|
HikoGUI
A low latency retained GUI
|
This is a data format that is read by the UnicodeData class and is formed from several Unicode ucd data files.
All integers are in little endian format. All messages are aligned to 64 bit.
By merging fields inside 32 and 64 bit integer integers, we can compress the data by about 1/3.
| Type | Name | Description |
|---|---|---|
| uint32_t | magic | Identifier of this file format 'bucd' (0x62756364) |
| uint32_t | version | Version of the file format 0x1 |
| uint32_t | nrDescriptions | Number of descriptions that follow the header |
| uint32_t | nrCompositions | Number of compositions that follow the code unit descriptions |
The Unicode code-point descriptions are orded by increasing code-point value.
| Type | Bits | Name | Description |
|---|---|---|---|
| uint64_t | 63:43 | codePoint | The code unit descriptions are orded by increasing code-point value |
| 42:39 | bidirectionalClass | 15 enum values, listed below | |
| 38:35 | graphemeUnitType | 15 enum values, listed below | |
| 34 | canonicalDecomposition | Canonical decomposition flag |
| | 33:26 | decompositionOrder | Orderering value for sorting decomposition code-points || | | 25:21 | decompositionLength | Number of decomposition code points, maximum 18 | | | 20:0 | decompositionOffset / | decompositionLength >= 2 byte offset * 8 in the file. | | | | decompositionCodePoint / | decompositionLength == 1 then this contains the code-point | | | | reserved | decompositionLength == 0 |
The compositions are ordered by increasing start code-point followed by increasing composing code-point value.
For space saving and cache locality, the decompositionOffset of the code unit descriptions may point inside this table.
| Type | Bits | Name | Description |
|---|---|---|---|
| uint64_t | 63:43 | startCharacter | The code point of the first character of a pair |
| 42:22 | composingCharacter | The code point of the second character of a pair | |
| 21 | reserved | 0 | |
| 20:0 | composedCharacter | The code point resulting of the combining of the pair |
The decompositionOffset can point into the Composition table for decompositions of two code-points.

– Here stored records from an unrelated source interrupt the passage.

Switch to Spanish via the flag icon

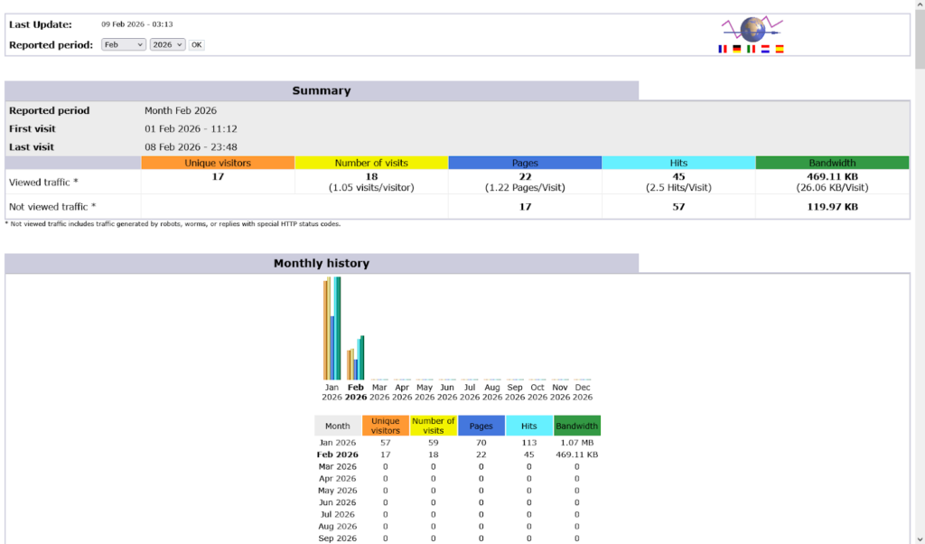[780, 49]

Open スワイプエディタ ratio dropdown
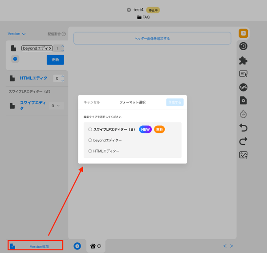pyautogui.click(x=57, y=106)
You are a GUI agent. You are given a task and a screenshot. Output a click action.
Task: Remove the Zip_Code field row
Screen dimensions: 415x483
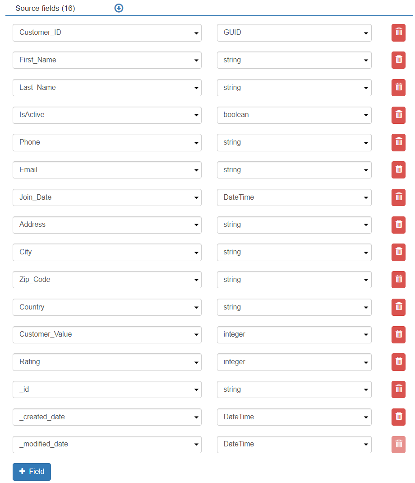(x=398, y=280)
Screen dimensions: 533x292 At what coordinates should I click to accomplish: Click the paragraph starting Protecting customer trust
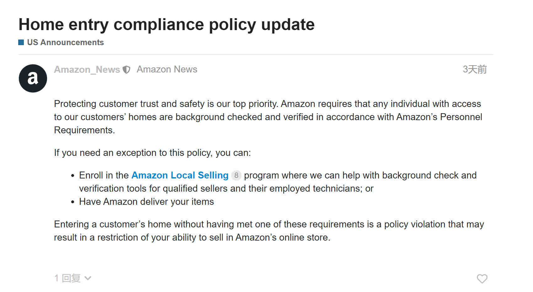coord(268,117)
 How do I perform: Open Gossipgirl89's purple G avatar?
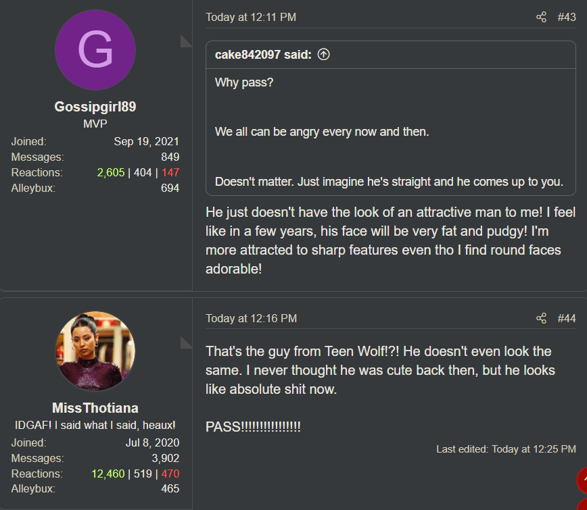tap(95, 50)
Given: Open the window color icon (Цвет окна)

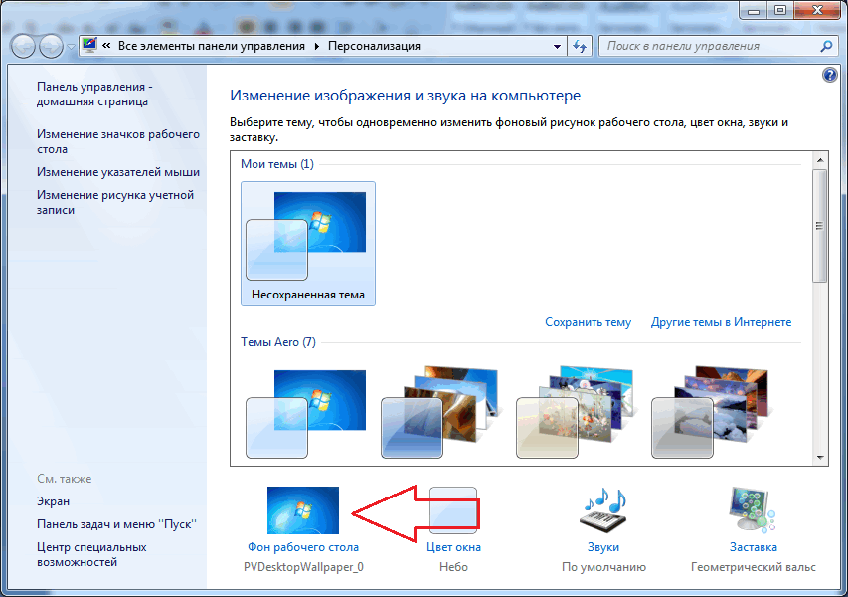Looking at the screenshot, I should click(x=453, y=508).
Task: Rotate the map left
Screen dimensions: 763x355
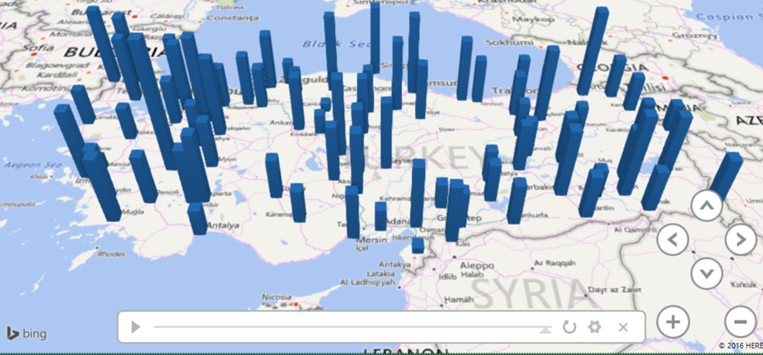Action: [x=672, y=240]
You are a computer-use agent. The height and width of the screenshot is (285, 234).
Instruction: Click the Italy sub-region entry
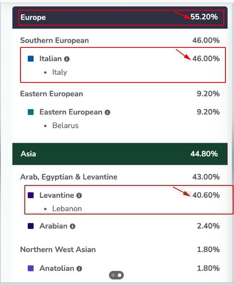point(60,72)
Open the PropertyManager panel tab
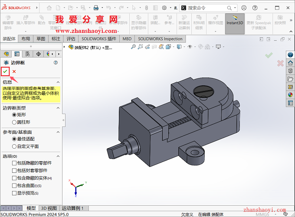 click(x=17, y=54)
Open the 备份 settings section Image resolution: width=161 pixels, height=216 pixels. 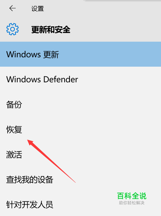pyautogui.click(x=80, y=105)
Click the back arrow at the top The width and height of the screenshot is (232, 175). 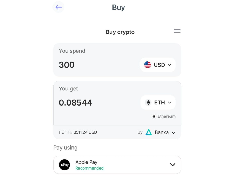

For other decompositions it will need to point in the following table.
| Type | Bits | Name |
|---|---|---|
| uint64_t | 63:43 | 1st code point |
| 42:22 | 2nd code point | |
| 21 | reserved | |
| 20:0 | 3rd code point | |
| uint64_t | 63:43 | 4th code point |
| 42:22 | 5th code point | |
| 21 | reserved | |
| 20:0 | 6th code point | |
| uint64_t | etc... |
| Name | Value |
|---|---|
| Other | 0 |
| CR | 1 |
| LF | 2 |
| Control | 3 |
| Extend | 4 |
| ZWJ | 5 |
| Regional_Indicator | 6 |
| Prepend | 7 |
| SpacingMark | 8 |
| L | 9 |
| V | 10 |
| T | 11 |
| LV | 12 |
| LVT | 13 |
| Extended Pictographic | 14 |
| Name | Description | Value | Derived |
|---|---|---|---|
| Unknown | 0 | ||
| LRE | Left to right embedding | 0 | |
| RLE | Right to left embedding | 0 | |
| LRO | Left to right override | 0 | |
| RLO | Right to left override | 0 | |
| LRI | Left to right isolate | 0 | |
| RLI | Right to left isolate | 0 | |
| FSI | First strong isolate | 0 | |
| PDI | Pop directional isolate | 0 | |
| Pop directional format | 0 | ||
| L | Left-to-right | 1 | Letter |
| R | Right-to-left | 2 | Letter |
| AL | Arabic Letter | 3 | Letter |
| EN | European Number | 4 | Digit |
| ES | European Separator | 5 | |
| ET | European Terminator | 6 | |
| AN | Arabic Number | 7 | Digit |
| CS | Common Separator | 8 | |
| NSM | Nonspacing Mark | 9 | |
| BN | Boundary Neutral | 10 | |
| B | Paragraph Separator | 11 | |
| S | Segment Separator | 12 | |
| WS | White space | 13 | |
| ON | Other Neutral | 14 |